Ou então, como seria possível que os meninos (Gonzalo Infante e Pedro Machuca) se tornassem colegas no colégio sem a intervenção do Padre McEnroe? A atitude do padre é fundamental para o enredo da estória. O diretor, Andrés Wood, tem como inspiração a sua própria biografia, pois ele viveu na infância a mesma situação retratada no filme. Um padre influenciado por ideais progressistas fizera a mesma coisa na escola em que o diretor estudou quando criança.
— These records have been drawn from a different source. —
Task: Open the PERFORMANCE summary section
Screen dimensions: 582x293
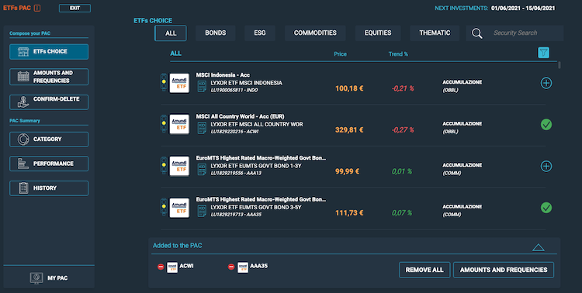Action: pyautogui.click(x=49, y=164)
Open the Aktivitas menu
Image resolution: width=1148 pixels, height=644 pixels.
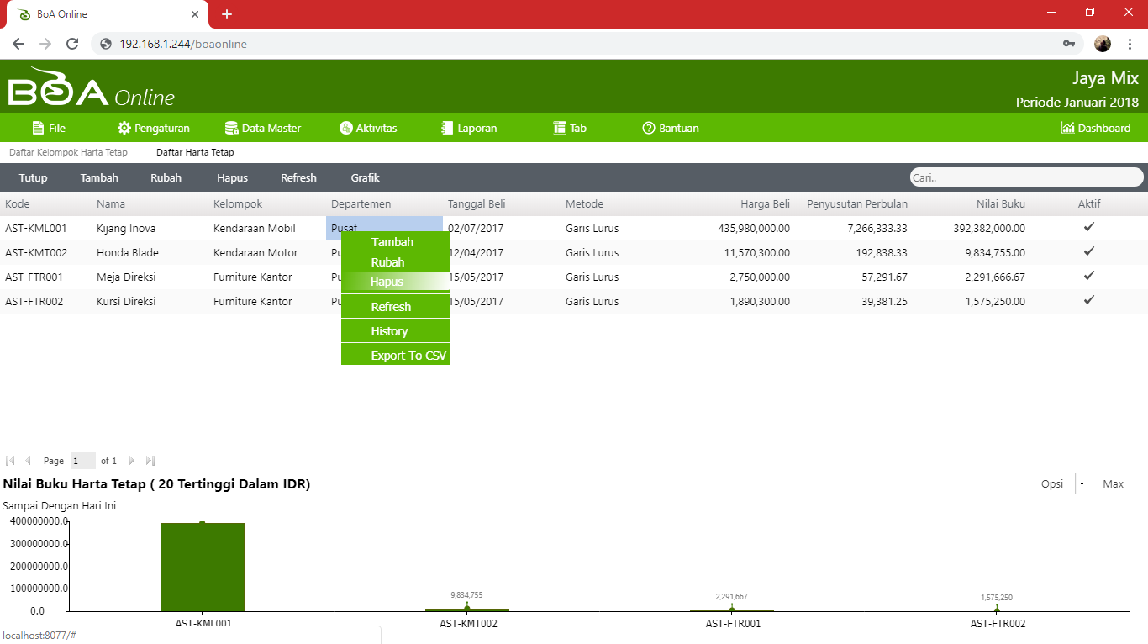tap(345, 128)
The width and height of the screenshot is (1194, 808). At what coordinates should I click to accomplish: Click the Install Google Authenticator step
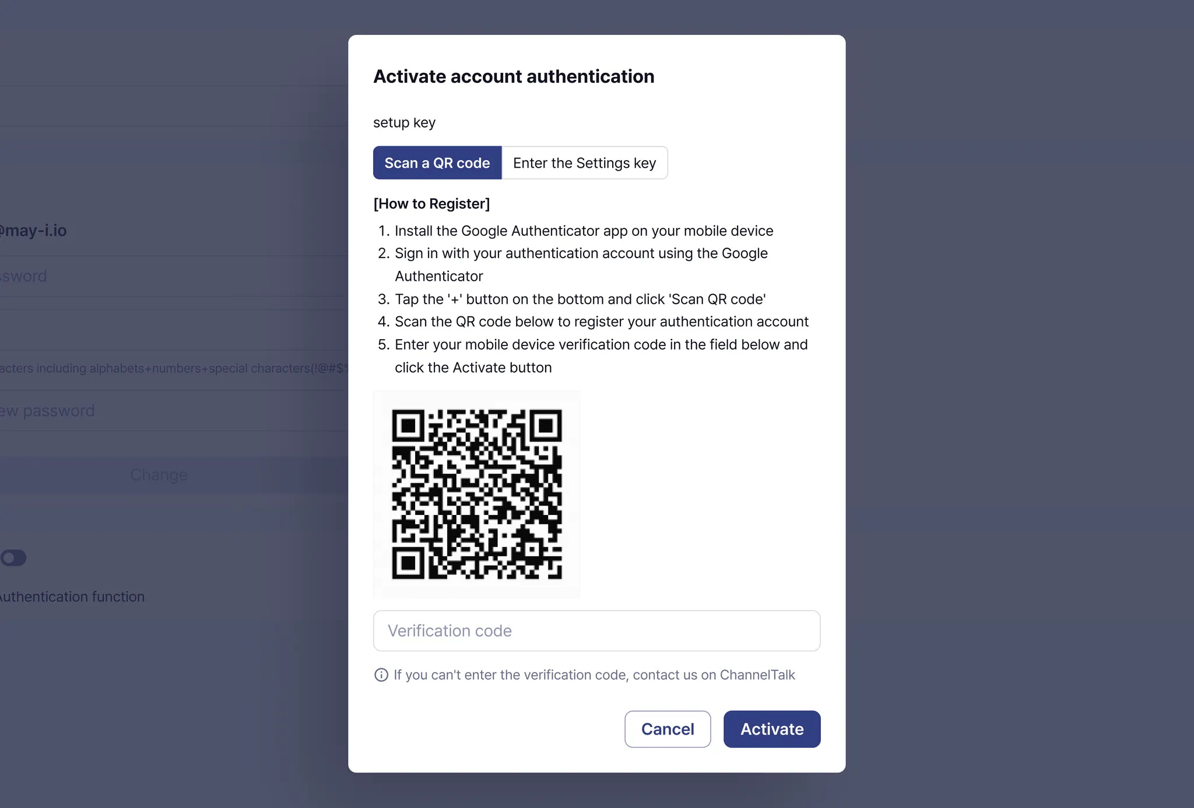[x=584, y=231]
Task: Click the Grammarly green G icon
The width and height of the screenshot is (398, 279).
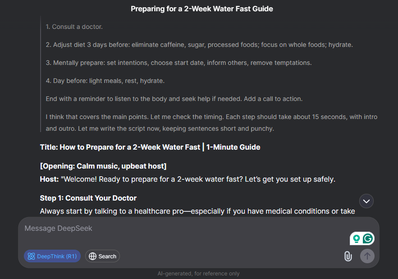Action: coord(367,238)

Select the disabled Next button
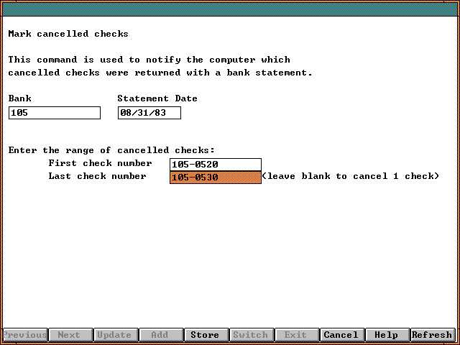69,335
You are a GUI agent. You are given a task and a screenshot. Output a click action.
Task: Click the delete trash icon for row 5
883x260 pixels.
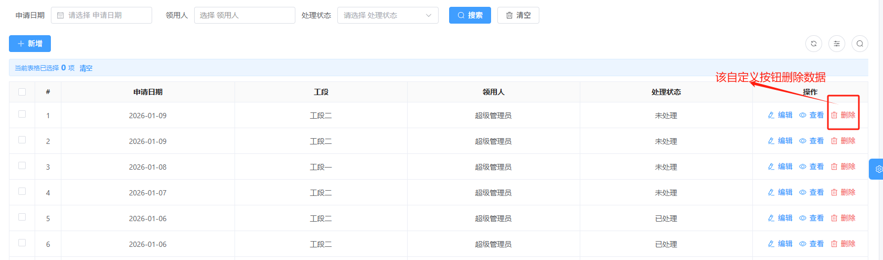[834, 218]
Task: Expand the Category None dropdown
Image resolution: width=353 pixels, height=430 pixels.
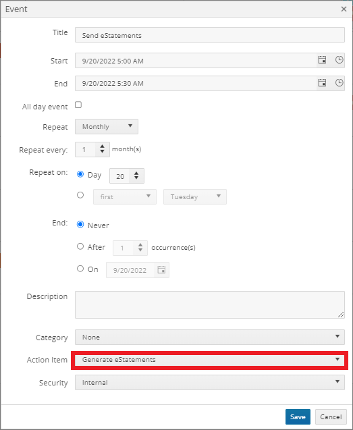Action: [x=210, y=337]
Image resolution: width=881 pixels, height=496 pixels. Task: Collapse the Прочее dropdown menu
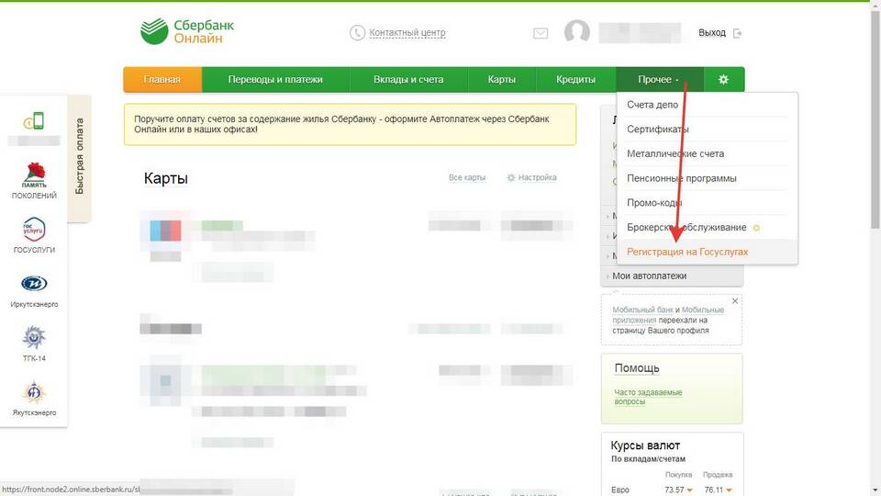(x=658, y=80)

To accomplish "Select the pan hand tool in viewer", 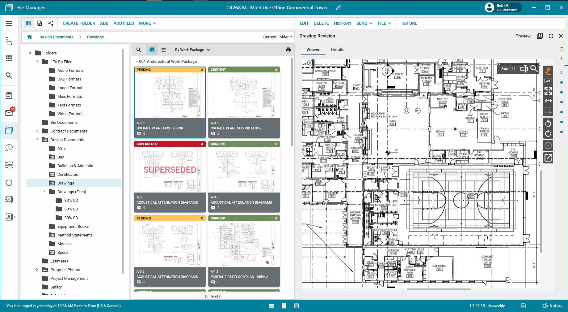I will pos(548,71).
Através da relação estabelecida entre os dois garotos na escola, o diretor do filme pinta as contradições existentes na sociedade chilena do início da década de 70. A diferenciação entre as condições financeiras das famílias dos dois garotos expõe com muita clareza o vale que a desigualdade social representa entre as condições da classe média e os estratos menos favorecidos da sociedade. A extrema pobreza da família de Pedro - que vive em uma casa de um único cômodo em uma favela – destoa gritantemente das condições menos desfavorecidas da família de Gonzalo. No entanto, são patentes os problemas ocasionados pelo dinheiro nas duas famílias. Na de Pedro, através de uma atroz ausência e na de Gonzalo, através dos meios - não muito convencionais - empregados por sua mãe para escapar ao racionamento dos recursos materiais impostos pelo governo de Allende.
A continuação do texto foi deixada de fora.